Guidelines for variant interpretation incorporate variant hotspots in critical functional domains as evidence for pathogenicity (e.g., PM1 and PP2), but do not use "coldspots," that is, regions ...without essential functions that tolerate variation, as evidence a variant is benign. To improve variant classification we evaluated BRCA1 and BRCA2 missense variants reported in ClinVar to identify regions where pathogenic missenses are extremely infrequent, defined as coldspots.
We used Bayesian approaches to model variant classification in these regions.

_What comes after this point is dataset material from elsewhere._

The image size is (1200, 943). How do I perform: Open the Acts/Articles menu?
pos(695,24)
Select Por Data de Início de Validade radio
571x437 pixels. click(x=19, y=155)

BRCA1 exon 11 (~60% of the coding sequence), and BRCA2 exons 10 and 11 (~65% of the coding sequence), are coldspots. Of 89 pathogenic (P) or likely pathogenic (LP) missense variants in BRCA1, none are in exon 11 (odds <0.01, 95% confidence interval CI 0.0-0.01). Of 34 P or LP missense variants in BRCA2, none are in exons 10-11 (odds <0.01, 95% CI 0.0-0.01). More than half of reported missense variants of uncertain significance (VUS) in BRCA1 and BRCA2 are in coldspots (3115/5301 = 58.8%). Reclassifying these 3115 VUS as likely benign would substantially improve variant classification.
In BRCA1 and BRCA2 coldspots, missense variants are very unlikely to be pathogenic. Classification schemes that incorporate coldspots can reduce the number of VUS and mitigate risks from reporting benign variation as VUS.